What is a static library?

A static library might be much simpler than you think. As we know, after the compiler finishes preprocessing and compiling source files, we get relocatable files. Previously, these relocatable files were directly combined into an executable. Now we can take a different approach: these common relocatable files can be assembled into a library on their own. The next time we look up symbols, we simply link against this library. This way, we hide the source code and can distribute it at the binary level. But this raises a question—how do we actually use it? We always need available symbols to tell us the exact entry points. For instance, we know there is a function in the library that compresses whitespace in strings, but if we don't know what it's called, we can't use it. So it's obvious. Having just these binary files is completely insufficient; we need to meet another condition—exported header files for us to program against.

The following two diagrams illustrate the role of a static library quite well:

static_library

However, this introduces a new problem. In reality, the code for libfoo is exactly the same, yet two copies exist. We don't always want this kind of hard copy. If libfoo is small, it's fine; hard drive capacity is relatively cheap nowadays, so we could call it a redundancy advantage. But more often than not, if libfoo has an important security update and we want all software to reload it on the next startup, a static library appears powerless. Because it simply shifts distribution from the more difficult source-level distribution to binary-level distribution, but doesn't solve the more important "load when use" problem at all. So it doesn't seem very elegant. In practice, static libraries aren't used all that widely (I personally rarely use them either).

Shared Libraries

So the problem lies in the fact that we perform a deep copy of all binary code, rather than a reference-level shallow copy. If we allow some symbols in the executable code to be lazily resolved at load time (which requires a loader that can dynamically load and modify the addresses of these undefined symbols to the actual shared symbol addresses), we naturally arrive at another idea—since we've already reached the library level, let's take it a step further and turn this code into purely shareable code. When they are needed and available, we load them, and then all executable programs that need this library can safely and directly use this shared code segment without having to clumsily copy their own version. This saves an enormous amount of memory space. This sharing characteristic is also why we can say that a shared library is a dynamic library (shared code inevitably requires dynamic loading to modify shared symbol addresses, so in this context, "shared library" and "dynamic library" are completely interchangeable, and no one deliberately distinguishes between them today).
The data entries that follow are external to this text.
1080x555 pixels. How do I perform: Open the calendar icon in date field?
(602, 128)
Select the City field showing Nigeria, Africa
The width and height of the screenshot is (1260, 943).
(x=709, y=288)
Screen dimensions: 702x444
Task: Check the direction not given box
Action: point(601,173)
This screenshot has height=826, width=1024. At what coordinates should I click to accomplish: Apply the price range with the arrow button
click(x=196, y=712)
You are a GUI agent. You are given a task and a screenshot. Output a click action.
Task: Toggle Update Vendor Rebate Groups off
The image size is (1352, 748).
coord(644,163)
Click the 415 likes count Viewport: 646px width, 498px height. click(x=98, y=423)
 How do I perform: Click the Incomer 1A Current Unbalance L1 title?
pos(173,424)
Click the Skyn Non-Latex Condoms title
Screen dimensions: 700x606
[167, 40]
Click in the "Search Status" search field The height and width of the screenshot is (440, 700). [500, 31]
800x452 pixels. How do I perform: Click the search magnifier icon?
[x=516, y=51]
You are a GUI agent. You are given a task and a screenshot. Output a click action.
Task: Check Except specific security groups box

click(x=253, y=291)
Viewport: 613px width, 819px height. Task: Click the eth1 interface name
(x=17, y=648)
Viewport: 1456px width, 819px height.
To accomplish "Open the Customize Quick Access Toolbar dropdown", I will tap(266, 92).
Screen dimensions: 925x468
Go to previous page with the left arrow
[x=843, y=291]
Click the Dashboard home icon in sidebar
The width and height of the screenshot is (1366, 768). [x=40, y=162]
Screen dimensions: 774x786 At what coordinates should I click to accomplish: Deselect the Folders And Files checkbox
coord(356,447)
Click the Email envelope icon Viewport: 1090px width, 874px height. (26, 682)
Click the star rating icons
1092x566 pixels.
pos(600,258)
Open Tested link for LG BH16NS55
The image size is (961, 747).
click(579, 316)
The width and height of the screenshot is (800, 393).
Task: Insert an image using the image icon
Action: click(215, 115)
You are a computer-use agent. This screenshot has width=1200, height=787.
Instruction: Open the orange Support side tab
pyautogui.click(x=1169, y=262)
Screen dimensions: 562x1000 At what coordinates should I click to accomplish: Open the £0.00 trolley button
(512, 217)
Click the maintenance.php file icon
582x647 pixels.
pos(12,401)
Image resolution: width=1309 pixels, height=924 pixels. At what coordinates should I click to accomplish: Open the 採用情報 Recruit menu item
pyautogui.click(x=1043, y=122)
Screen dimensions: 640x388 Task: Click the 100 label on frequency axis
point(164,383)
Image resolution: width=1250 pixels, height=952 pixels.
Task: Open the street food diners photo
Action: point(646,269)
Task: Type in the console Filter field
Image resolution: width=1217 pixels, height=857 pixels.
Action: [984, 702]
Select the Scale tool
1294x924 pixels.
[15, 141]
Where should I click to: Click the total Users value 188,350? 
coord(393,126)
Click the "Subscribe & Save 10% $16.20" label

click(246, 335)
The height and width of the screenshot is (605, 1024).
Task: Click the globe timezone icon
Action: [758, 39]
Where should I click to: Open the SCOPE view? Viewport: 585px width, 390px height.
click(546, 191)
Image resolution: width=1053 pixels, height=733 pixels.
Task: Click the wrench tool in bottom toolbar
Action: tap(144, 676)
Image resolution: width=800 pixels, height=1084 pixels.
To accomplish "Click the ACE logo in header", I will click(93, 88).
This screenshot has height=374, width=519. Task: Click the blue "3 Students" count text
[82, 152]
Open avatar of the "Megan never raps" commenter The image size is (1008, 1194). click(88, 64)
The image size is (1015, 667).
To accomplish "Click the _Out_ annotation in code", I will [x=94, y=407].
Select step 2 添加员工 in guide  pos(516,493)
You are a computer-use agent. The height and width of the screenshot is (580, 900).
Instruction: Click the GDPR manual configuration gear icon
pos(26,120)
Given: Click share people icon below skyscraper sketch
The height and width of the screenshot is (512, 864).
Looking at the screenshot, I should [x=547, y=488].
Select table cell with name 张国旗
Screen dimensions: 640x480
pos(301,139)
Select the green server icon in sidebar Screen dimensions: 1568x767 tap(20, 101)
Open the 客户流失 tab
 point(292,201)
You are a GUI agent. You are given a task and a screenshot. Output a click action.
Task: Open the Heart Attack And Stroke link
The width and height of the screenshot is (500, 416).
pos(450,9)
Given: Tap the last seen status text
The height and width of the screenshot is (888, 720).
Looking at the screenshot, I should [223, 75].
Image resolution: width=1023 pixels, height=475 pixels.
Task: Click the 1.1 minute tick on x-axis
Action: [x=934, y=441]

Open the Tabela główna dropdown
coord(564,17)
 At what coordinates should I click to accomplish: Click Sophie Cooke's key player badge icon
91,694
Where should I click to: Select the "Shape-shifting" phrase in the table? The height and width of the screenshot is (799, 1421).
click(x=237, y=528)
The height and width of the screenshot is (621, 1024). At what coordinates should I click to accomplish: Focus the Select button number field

Of course, there are deeper characteristics of shared libraries. For example, to ensure that any executable needing this library can successfully load symbols from it, we compile all symbols with -fPIC (Position Independent Code). This makes relocation very convenient for the loader.

Overview: How do shared libraries actually work?

Building a shared library (from source code to libfoo.so / versioned libfoo.so.1.0)

Goal: Generate a .so that can be dynamically loaded by clients and shared across multiple processes, ensuring clear ABI management (via SONAME/versioning).

The build process is factually almost identical to building an executable, except we don't add startup headers. Beyond that, we need to ensure a few basic key points:

  • Must use Position Independent Code (PIC): -fPIC (or -fpic) is used to generate code that can run at any address (function memory accesses use relative addresses or go through the GOT). Not using PIC will cause the linker/runtime to encounter relocation conflicts or non-relocatable segments.
  • Use -shared to generate a shared object: The linker will mark the type as a shared library (ELF type = DYN).
  • Set the SONAME: Use the linker option -Wl,-soname,libfoo.so.1 to specify the ABI name (clients record the SONAME in their DT_NEEDED). The actual file is usually libfoo.so.1.0, with symlinks provided for libfoo.so.1 -> libfoo.so.1.0 and libfoo.so -> libfoo.so.1 (for convenience during development when using -lfoo).
  • Control exported symbols (visibility / version script): By default, global symbols are exported. You can use GCC's -fvisibility=hidden + __attribute__((visibility("default"))) to mark the interfaces that need exporting, or use a linker version script to control the symbol table, reducing API pollution and lowering the risk of symbol conflicts.
  • Optional: Symbol versioning: Used to support different versions of symbols within the same SONAME, facilitating compatibility management (requires a linker version script).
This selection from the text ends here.